Aiming to provide a new solution to the lack of currency in Zimbabwe, local startup Yo Time offers an internet platform that allows retailers to give change in the form of mobile airtime instead. Springwise reports.
... Currently, shoppers whose purchases don’t add up to a whole-dollar amount are often forced either to buy an extra item to make the total round up, or to accept a credit note that’s typically good only at the store that issued it. With Yo Time, however, participating retailers can issue change in the form of PIN-less airtime credited directly to the shopper’s mobile phone number. The service can handle credits of any value between 10 cents and USD 50. Once sent, the shopper receives the airtime within eight seconds along with a confirmation message.
Yo Time has already been embraced by several leading retail chains and supermarkets in Zimbabwe, the company says.
The famous design company has come up with a notebook that allows text messaging without the need for a SIM card —or even a mobile phone.
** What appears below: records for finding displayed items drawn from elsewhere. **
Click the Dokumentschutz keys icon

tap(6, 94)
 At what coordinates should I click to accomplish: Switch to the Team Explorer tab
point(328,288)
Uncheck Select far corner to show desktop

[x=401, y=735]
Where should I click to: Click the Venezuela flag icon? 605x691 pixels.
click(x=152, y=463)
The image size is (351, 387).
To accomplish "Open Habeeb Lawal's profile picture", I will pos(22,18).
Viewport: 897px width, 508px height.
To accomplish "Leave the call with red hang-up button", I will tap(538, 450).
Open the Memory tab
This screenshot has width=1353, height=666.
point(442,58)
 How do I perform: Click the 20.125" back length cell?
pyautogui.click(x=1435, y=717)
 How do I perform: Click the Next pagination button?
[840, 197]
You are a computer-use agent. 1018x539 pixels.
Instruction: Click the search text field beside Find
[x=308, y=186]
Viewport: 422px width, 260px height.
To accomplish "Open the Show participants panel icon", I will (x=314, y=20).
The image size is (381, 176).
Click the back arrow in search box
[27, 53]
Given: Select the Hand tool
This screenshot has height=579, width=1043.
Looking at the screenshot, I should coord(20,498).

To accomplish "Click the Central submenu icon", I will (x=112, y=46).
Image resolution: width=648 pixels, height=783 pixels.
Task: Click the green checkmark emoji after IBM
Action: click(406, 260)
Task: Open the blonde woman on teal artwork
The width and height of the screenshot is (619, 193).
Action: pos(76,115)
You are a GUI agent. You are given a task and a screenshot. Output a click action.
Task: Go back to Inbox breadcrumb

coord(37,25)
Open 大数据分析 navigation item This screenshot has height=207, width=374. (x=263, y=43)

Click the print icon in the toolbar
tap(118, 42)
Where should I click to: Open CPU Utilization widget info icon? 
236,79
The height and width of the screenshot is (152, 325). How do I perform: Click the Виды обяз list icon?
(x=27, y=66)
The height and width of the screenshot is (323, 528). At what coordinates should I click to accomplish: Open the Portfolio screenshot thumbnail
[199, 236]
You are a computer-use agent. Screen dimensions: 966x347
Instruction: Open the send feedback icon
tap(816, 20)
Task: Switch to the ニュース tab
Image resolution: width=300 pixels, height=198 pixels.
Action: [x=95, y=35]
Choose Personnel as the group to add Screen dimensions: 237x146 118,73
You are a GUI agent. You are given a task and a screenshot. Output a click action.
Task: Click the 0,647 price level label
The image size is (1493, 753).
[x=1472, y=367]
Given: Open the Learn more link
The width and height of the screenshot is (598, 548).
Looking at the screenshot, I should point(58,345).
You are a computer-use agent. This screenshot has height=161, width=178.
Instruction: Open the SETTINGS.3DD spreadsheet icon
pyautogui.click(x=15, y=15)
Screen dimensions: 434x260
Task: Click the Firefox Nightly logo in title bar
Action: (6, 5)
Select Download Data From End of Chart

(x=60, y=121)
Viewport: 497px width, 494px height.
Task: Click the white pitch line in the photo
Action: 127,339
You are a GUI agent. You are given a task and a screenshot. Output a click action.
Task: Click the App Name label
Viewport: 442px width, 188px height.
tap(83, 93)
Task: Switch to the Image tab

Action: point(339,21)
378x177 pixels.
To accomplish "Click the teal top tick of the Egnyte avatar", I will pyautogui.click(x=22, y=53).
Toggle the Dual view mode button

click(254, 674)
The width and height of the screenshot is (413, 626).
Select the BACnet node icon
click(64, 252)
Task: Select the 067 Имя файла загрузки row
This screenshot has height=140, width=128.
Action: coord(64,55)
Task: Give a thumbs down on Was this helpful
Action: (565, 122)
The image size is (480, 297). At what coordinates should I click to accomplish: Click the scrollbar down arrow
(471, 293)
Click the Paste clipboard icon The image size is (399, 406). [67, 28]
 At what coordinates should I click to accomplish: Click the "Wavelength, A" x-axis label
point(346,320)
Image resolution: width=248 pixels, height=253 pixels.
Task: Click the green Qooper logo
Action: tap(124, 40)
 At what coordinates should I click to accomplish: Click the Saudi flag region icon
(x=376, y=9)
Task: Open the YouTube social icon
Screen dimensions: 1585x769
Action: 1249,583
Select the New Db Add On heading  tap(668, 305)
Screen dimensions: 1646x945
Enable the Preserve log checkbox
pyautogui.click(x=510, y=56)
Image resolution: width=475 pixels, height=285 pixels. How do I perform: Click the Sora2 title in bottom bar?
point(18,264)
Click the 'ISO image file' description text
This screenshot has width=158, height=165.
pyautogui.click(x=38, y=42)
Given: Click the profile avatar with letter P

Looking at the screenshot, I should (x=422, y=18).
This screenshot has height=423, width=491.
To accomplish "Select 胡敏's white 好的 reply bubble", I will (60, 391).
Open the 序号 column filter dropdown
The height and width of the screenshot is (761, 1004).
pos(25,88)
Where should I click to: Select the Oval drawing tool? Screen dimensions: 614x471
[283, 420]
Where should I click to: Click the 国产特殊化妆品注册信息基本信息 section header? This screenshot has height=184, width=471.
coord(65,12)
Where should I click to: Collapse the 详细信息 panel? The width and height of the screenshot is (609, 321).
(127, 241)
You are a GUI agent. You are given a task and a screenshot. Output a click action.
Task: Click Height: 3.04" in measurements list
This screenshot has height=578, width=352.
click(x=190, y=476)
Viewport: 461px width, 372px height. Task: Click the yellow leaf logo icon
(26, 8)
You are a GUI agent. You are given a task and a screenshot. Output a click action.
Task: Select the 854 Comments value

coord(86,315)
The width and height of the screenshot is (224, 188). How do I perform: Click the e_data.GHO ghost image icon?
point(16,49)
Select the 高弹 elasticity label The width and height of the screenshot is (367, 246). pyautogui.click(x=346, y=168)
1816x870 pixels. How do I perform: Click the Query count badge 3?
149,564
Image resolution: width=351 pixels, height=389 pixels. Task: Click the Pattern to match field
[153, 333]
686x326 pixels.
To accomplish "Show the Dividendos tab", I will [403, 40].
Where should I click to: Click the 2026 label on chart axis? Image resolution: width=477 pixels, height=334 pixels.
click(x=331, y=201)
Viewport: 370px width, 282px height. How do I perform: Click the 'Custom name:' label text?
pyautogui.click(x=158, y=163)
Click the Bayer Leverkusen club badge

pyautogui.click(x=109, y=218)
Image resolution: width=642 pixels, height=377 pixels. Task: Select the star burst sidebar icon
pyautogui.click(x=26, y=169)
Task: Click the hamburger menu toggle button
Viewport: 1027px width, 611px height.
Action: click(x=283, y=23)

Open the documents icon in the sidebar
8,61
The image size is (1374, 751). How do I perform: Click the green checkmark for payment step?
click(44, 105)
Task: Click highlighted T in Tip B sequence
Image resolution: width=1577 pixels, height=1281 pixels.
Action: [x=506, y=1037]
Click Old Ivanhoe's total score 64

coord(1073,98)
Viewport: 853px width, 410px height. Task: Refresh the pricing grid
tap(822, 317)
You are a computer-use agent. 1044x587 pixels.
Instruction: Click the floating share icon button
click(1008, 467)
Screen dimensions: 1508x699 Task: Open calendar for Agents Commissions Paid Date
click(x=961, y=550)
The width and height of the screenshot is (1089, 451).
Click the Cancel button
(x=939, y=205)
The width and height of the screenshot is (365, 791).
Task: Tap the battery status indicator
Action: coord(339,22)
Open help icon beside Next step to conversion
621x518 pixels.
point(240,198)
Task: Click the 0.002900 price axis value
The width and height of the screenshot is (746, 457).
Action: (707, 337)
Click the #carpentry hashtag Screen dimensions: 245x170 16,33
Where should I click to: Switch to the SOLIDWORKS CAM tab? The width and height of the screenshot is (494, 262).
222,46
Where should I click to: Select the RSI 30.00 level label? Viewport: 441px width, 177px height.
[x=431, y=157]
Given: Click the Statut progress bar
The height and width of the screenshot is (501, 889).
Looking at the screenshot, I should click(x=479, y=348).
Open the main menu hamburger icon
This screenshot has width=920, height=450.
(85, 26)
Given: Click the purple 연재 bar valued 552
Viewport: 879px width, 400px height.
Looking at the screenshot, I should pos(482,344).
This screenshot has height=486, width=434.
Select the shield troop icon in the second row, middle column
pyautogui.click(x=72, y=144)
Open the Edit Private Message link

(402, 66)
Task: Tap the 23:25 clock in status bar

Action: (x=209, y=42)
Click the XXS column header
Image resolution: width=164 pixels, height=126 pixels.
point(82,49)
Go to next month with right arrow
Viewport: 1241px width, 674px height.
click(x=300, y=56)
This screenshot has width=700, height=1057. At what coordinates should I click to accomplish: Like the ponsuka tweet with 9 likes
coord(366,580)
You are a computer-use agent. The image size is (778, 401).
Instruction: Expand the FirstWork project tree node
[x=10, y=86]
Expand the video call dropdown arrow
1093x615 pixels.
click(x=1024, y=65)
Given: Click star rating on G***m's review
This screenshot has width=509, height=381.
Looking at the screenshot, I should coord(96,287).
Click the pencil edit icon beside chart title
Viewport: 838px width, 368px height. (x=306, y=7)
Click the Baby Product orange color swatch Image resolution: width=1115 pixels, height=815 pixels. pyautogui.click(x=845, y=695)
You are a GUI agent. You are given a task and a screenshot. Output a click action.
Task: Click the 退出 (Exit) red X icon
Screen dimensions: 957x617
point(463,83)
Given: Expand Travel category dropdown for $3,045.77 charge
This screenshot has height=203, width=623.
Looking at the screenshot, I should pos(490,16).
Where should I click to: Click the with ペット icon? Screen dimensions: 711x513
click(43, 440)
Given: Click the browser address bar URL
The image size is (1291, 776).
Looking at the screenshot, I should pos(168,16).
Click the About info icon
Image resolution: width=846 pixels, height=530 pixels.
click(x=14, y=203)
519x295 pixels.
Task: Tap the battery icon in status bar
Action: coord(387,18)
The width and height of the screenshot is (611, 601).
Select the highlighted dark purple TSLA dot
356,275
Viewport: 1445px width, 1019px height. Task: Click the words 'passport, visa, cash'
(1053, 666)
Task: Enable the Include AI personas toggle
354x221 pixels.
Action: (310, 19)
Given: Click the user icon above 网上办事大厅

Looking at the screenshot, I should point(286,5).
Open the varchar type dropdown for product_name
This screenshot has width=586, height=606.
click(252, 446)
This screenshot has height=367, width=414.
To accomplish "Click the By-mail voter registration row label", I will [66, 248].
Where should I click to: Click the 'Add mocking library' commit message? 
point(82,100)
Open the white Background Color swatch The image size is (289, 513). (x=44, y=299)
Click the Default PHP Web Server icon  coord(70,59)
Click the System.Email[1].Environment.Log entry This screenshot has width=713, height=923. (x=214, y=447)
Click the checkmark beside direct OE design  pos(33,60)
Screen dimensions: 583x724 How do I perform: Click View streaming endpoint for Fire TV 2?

GMA News reports.
On its website, Moleskine said that it decided to celebrate the 20th anniversary of SMS texting —the first text message was sent in 1992— with a limited-edition notebook that becomes "a ballistic device for launching analog text messages".
Here's the fun part: to launch the message, the user must fold the paper in four, then load it onto a “slingshot” attached to the notebook cover.
The launching pad even has three notches indicating how far the message can be launched —up to 5.18m away, according to the company.
The notebook includes 56 pieces of paper ammunition, including pre-printed messages such as "I love you," "call me," "the answer is...," etc.
Moleskine's new notebook's brand of short messaging system allows the sending of texts the old-fashioned way, tech site ForeverGeek.com reported.
Thiruvananthapuram, the capital of the Indian state of Kerala, is planning to introduce SMS and call facilities along with coins, to operate public toilets. IBN Live reports.
... We considered two options. One, to introduce an SMS facility so that the user can send an SMS for opening the e-toilet. But the problem was that the SMS could get delayed. We also thought of introducing a mobile phone number so that the user can call us and we can open the toilet for him/her. Now we are planning to introduce both options along with the existing coin facility,’’ Manohar Varghese, media and government relations head, Eram Scientific Solutions, said.
At present, there are 300-plus e-toilets across the State. Several more are being installed.
A Seattle startup has created what it calls a "Textspresso" machine. A simple text message instructs the unmanned espresso machine to whip up a custom cup of coffee.